**BRIEF:**
Rewrite every line of the rows below as a JSON list of strings, with one string per line and blank lines left out.

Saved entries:
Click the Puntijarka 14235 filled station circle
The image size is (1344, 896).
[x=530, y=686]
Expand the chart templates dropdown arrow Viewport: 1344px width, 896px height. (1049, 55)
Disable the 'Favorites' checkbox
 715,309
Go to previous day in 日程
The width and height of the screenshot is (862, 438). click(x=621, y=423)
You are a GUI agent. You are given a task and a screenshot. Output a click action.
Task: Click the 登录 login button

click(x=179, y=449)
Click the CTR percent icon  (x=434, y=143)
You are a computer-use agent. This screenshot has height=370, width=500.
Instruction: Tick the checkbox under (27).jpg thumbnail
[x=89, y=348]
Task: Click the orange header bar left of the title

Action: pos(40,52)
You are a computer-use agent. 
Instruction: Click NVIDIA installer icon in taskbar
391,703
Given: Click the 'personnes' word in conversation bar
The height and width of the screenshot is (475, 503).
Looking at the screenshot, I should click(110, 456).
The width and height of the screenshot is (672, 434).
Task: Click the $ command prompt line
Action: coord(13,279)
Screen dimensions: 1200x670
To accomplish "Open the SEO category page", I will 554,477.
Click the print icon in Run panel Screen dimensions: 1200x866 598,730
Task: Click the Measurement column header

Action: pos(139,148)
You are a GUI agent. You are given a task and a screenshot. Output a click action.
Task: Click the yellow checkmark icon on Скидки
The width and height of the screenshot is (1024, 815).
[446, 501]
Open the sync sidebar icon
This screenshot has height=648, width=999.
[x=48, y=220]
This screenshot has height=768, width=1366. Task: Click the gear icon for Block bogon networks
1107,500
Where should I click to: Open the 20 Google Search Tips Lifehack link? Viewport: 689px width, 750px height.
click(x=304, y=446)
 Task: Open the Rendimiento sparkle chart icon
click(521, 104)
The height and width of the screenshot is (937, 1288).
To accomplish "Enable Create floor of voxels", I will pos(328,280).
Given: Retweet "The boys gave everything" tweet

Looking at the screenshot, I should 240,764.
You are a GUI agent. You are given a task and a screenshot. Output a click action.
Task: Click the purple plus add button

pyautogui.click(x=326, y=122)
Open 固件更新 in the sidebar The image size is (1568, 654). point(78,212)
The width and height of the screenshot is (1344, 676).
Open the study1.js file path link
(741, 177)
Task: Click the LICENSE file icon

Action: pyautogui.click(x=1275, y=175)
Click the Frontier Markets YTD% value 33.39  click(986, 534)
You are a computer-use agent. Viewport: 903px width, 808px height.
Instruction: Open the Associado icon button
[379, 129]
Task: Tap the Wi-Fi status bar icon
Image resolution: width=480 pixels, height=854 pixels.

**OUTPUT FOR THIS EXERCISE:**
[
  "Click the Puntijarka 14235 filled station circle",
  "The image size is (1344, 896).",
  "[x=530, y=686]",
  "Expand the chart templates dropdown arrow Viewport: 1344px width, 896px height. (1049, 55)",
  "Disable the 'Favorites' checkbox",
  " 715,309",
  "Go to previous day in 日程",
  "The width and height of the screenshot is (862, 438). click(x=621, y=423)",
  "You are a GUI agent. You are given a task and a screenshot. Output a click action.",
  "Task: Click the 登录 login button",
  "click(x=179, y=449)",
  "Click the CTR percent icon  (x=434, y=143)",
  "You are a computer-use agent. This screenshot has height=370, width=500.",
  "Instruction: Tick the checkbox under (27).jpg thumbnail",
  "[x=89, y=348]",
  "Task: Click the orange header bar left of the title",
  "Action: pos(40,52)",
  "You are a computer-use agent. ",
  "Instruction: Click NVIDIA installer icon in taskbar",
  "391,703",
  "Given: Click the 'personnes' word in conversation bar",
  "The height and width of the screenshot is (475, 503).",
  "Looking at the screenshot, I should click(110, 456).",
  "The width and height of the screenshot is (672, 434).",
  "Task: Click the $ command prompt line",
  "Action: coord(13,279)",
  "Screen dimensions: 1200x670",
  "To accomplish \"Open the SEO category page\", I will 554,477.",
  "Click the print icon in Run panel Screen dimensions: 1200x866 598,730",
  "Task: Click the Measurement column header",
  "Action: pos(139,148)",
  "You are a GUI agent. You are given a task and a screenshot. Output a click action.",
  "Task: Click the yellow checkmark icon on Скидки",
  "The width and height of the screenshot is (1024, 815).",
  "[446, 501]",
  "Open the sync sidebar icon",
  "This screenshot has height=648, width=999.",
  "[x=48, y=220]",
  "This screenshot has height=768, width=1366. Task: Click the gear icon for Block bogon networks",
  "1107,500",
  "Where should I click to: Open the 20 Google Search Tips Lifehack link? Viewport: 689px width, 750px height.",
  "click(x=304, y=446)",
  " Task: Open the Rendimiento sparkle chart icon",
  "click(521, 104)",
  "The height and width of the screenshot is (937, 1288).",
  "To accomplish \"Enable Create floor of voxels\", I will pos(328,280).",
  "Given: Retweet \"The boys gave everything\" tweet",
  "Looking at the screenshot, I should 240,764.",
  "You are a GUI agent. You are given a task and a screenshot. Output a click action.",
  "Task: Click the purple plus add button",
  "pyautogui.click(x=326, y=122)",
  "Open 固件更新 in the sidebar The image size is (1568, 654). point(78,212)",
  "The width and height of the screenshot is (1344, 676).",
  "Open the study1.js file path link",
  "(741, 177)",
  "Task: Click the LICENSE file icon",
  "Action: pyautogui.click(x=1275, y=175)",
  "Click the Frontier Markets YTD% value 33.39  click(986, 534)",
  "You are a computer-use agent. Viewport: 903px width, 808px height.",
  "Instruction: Open the Associado icon button",
  "[379, 129]",
  "Task: Tap the Wi-Fi status bar icon",
  "Image resolution: width=480 pixels, height=854 pixels."
]